(Stored data Opens)

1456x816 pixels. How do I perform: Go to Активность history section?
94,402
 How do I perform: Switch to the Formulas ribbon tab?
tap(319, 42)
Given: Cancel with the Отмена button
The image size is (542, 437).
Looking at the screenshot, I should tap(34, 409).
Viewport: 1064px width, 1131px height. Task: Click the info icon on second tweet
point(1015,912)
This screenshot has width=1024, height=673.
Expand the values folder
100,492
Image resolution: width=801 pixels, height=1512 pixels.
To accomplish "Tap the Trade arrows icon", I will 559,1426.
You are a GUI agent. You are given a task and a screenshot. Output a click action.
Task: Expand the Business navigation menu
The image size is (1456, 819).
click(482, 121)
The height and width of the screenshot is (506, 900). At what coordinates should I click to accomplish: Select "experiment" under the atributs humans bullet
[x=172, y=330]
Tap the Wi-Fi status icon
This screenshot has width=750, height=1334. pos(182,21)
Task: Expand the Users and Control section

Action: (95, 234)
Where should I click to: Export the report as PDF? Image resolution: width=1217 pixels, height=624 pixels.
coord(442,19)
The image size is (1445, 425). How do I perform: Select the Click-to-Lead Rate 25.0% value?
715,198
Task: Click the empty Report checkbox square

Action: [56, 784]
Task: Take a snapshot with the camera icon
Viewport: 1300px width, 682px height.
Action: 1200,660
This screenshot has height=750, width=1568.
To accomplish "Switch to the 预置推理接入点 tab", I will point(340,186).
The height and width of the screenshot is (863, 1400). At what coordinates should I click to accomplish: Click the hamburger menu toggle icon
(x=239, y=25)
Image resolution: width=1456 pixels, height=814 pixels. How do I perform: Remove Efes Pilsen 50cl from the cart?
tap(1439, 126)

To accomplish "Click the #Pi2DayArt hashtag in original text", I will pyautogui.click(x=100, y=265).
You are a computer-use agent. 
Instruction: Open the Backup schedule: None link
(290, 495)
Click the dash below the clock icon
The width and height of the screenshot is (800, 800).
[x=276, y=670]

(Stored data Closes)

** Instructions to follow **
Print each line, starting with the one that contains "Viewport: 1300px width, 682px height." and ending with the last line of the data, exactly as it stands and with no other lines.

** Response to the exercise **
Viewport: 1300px width, 682px height.
Action: 1200,660
This screenshot has height=750, width=1568.
To accomplish "Switch to the 预置推理接入点 tab", I will point(340,186).
The height and width of the screenshot is (863, 1400). At what coordinates should I click to accomplish: Click the hamburger menu toggle icon
(x=239, y=25)
Image resolution: width=1456 pixels, height=814 pixels. How do I perform: Remove Efes Pilsen 50cl from the cart?
tap(1439, 126)

To accomplish "Click the #Pi2DayArt hashtag in original text", I will pyautogui.click(x=100, y=265).
You are a computer-use agent. 
Instruction: Open the Backup schedule: None link
(290, 495)
Click the dash below the clock icon
The width and height of the screenshot is (800, 800).
[x=276, y=670]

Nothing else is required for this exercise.